Energy Insights

CER rapid rise & market stability challenges

Written by Rose Mary Petrass | Oct 1, 2025 12:18:15 AM

The Australian Energy Regulator’s (AER) State of the Energy Market 2025 offers a rigorous snapshot of a system in structural transition: fast-rising distributed energy, evolving wholesale price dynamics, and a growing need to coordinate investment in generation, storage and transmission. 

Consumer energy at the core

A defining message is the scale and system impact of distributed energy resources (DER). By the end of 2024, renewable technologies including rooftop solar, solar farms, wind, hydro and batteries made up 60% of the National Electricity Market’s generation capacity and contributed 39% of generation output, with new records for rooftop solar output (up 13% to around 23 GW) and home battery installations (a 62% increase compared to the year prior).

“In 2024, over 5 gigawatts of new solar, wind, battery and gas capacity entered the National Electricity Market (NEM) – the largest annual new entry of capacity since the NEM began in 1998,” AER Chair Clare Savage said, adding that this represents “a significant increase over the past decade.”

Within that shift, rooftop solar’s contribution is now unmistakable: rooftop PV supplied around 14.7% of total NEM generation in Q1 2025 – exceeding utility-scale solar (9.3%), wind power (13.7%), hydro (4.9%) and gas (3.5%) – underscoring how daytime demand is increasingly met by behind-the-meter resources. 

Energy retailers are responding to the rapid evolution of the nation’s energy system. 

"Australia’s energy system is shifting faster than most people realise,” commented Christopher Thompson, Co-founder and Co-CEO of Amber Electric. “Consumer energy resources are no longer a side story – they’re becoming central to how the grid works.”

Midday power is often free or negative as rooftop solar surges, while evening prices above $300/MWh are rising. With 62% growth in home batteries in 2024 and 50,000 more installed within weeks of the Federal Government’s new Cheaper Home Batteries Program, consumer energy is now central to grid stability and pricing.

The Australian Energy Market Operator (AEMO) CEO Daniel Westerman said the data shows a “healthy outlook”.
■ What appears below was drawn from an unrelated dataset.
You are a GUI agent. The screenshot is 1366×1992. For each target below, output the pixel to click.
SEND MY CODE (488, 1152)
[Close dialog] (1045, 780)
The consumer lens: Affordability and equity

Even as DER reshapes operational patterns, affordability risks have intensified. The AER reports a rise in the number and share of residential customers with energy debt, and higher average debt, prompting a renewed focus on payment-difficulty protections and the Energy and Climate Change Ministerial Council ’s Better Energy Customer Experiences program. 

Energy Consumers Australia (ECA) said it is critical to improve network efficiency to reduce network costs.
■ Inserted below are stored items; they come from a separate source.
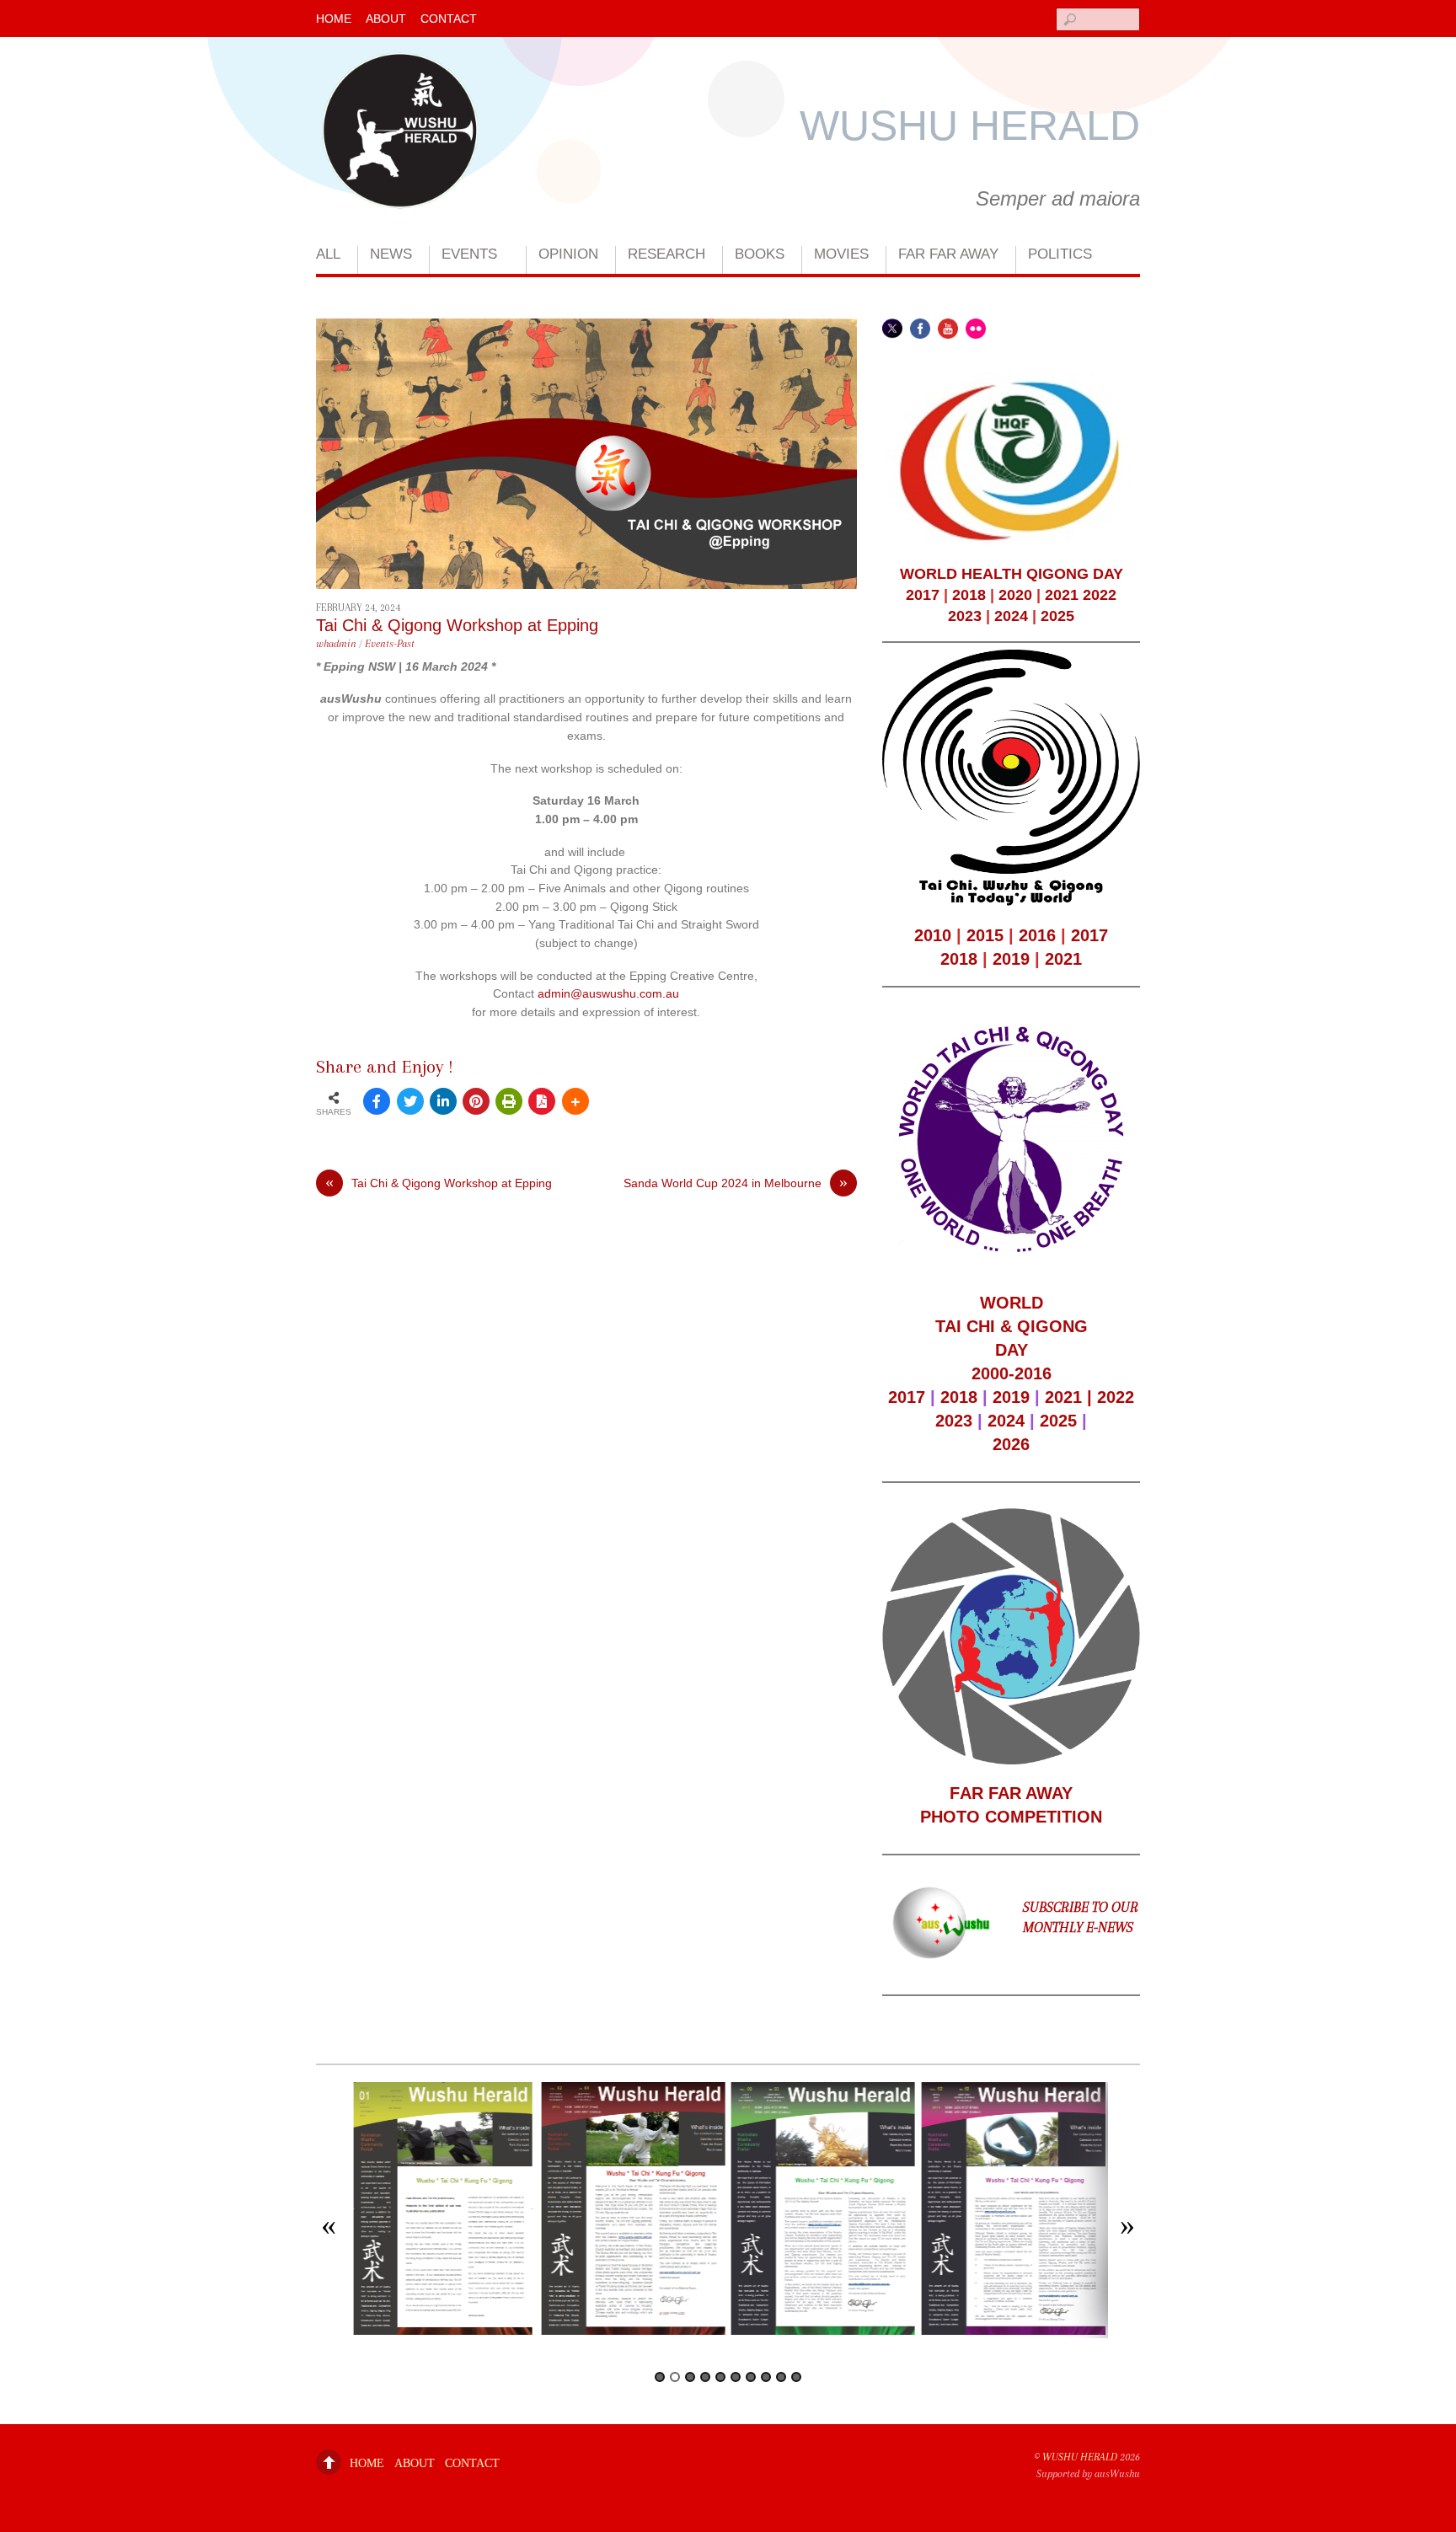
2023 (965, 616)
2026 (1011, 1444)
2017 (922, 594)
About (386, 18)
“Prices above $300 per megawatt hour (MWh) have increased significantly since 2020,” ESA said, “which has flow-on pricing impacts for consumers. This underscores the need for reform of the Market Price Settings, particularly the Market Price Cap.”

The AER attributes record negative-price intervals in 2024 to high renewable output (especially wind) and highlights separate periods of low generation and outages that drove high-price events – a volatility profile consistent with ECA’s own concerns about consumer exposure.
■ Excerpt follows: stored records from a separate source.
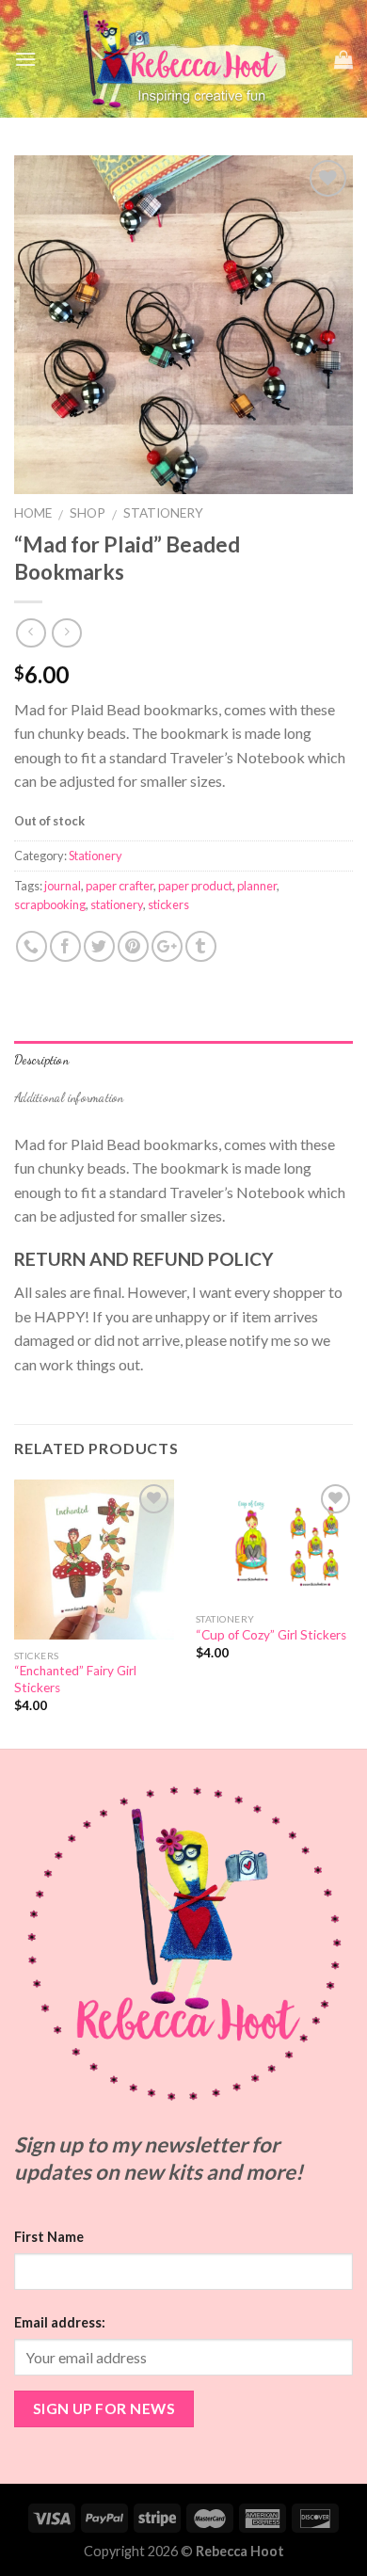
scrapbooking (50, 904)
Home (33, 512)
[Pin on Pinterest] (133, 946)
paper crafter (119, 885)
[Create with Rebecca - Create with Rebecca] (185, 59)
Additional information (69, 1097)
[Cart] (343, 59)
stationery (116, 904)
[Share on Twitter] (99, 946)
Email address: (59, 2322)
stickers (168, 904)
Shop (87, 512)
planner (257, 885)
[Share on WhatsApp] (31, 946)
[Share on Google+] (167, 946)
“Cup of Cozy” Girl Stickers (271, 1634)
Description (41, 1059)
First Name (49, 2237)
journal (62, 885)
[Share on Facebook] (65, 946)
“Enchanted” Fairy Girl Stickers (75, 1679)
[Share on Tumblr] (200, 946)
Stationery (163, 512)
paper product (195, 885)
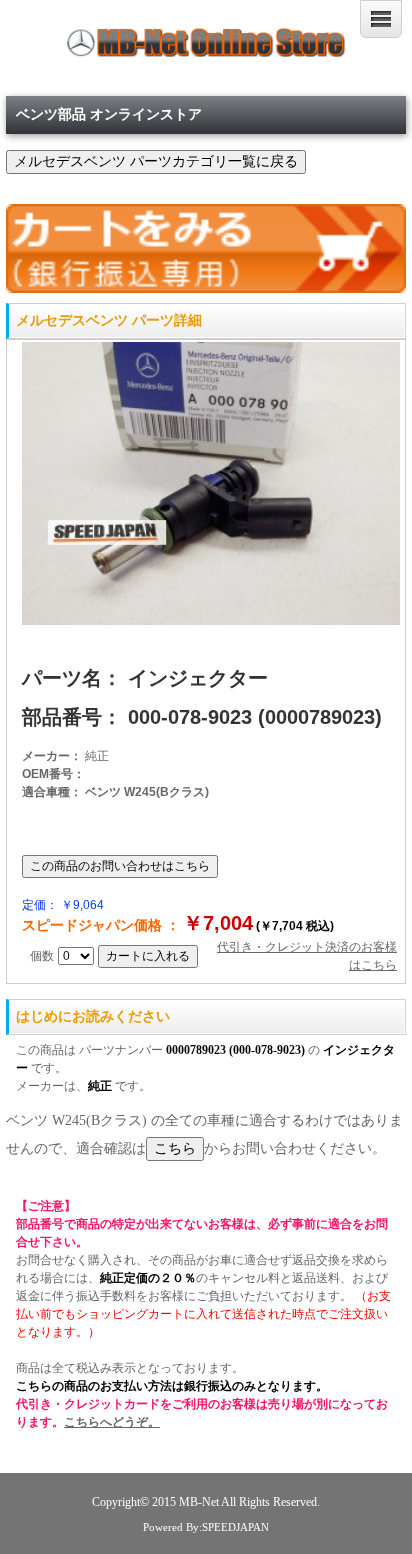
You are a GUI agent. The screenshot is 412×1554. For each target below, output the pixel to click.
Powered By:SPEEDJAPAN (206, 1527)
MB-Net (200, 1502)
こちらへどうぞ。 (112, 1422)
Investment outlook: Reliability hinges on delivery

The AER’s system narrative dovetails with AEMO’s 2025 Electricity Statement of Opportunities – a 10-year reliability outlook that is “healthy” if projects are delivered on time and in full. AEMO reports a record 4.4 GW commissioned in FY25 and expects 5.2–10.1 GW per year over the next five years, helping replace roughly 11 GW of notified coal retirements.

Daniel Westerman puts it plainly: “The 10-year investment pipeline to manage energy reliability is healthy… [but] timely delivery of new generation, storage and transmission, along with the operation of consumer energy resources, remain critical.”  

Key signals from the AER 2025 Report

  • Wholesale shape: Negative midday prices are increasingly common; evening volatility persists – intensifying the value of flexible demand and storage.
  • Consumer dominance: Rooftop PV’s 14.7% share of Q1 2025 NEM generation underscores that households are now structurally material to dispatch and planning.
  • Rising energy debt: More households in arrears, with higher average debts – necessitating stronger protections.
  • Delivery risk: Reliability outcomes depend on sustaining 5.2–10.1 GW/yr of new build to replace retiring coal and meet demand growth. 

Implications for the sector

  • Networks: Prioritise efficiency and DER integration measures that support least-cost outcomes and mitigate volatility impacts on consumers. 
  • Retailers: Product design should reward daytime shifting and evening protection (batteries/EVs), reflecting the observed price shape.
  • Investors and developers: The pace of commissioning is now the binding constraint; schedule slippage risks eroding the improved reliability outlook.
  • Policymakers: Continue reforms on payment-difficulty protections and consider market price settings in light of the evolving price distribution.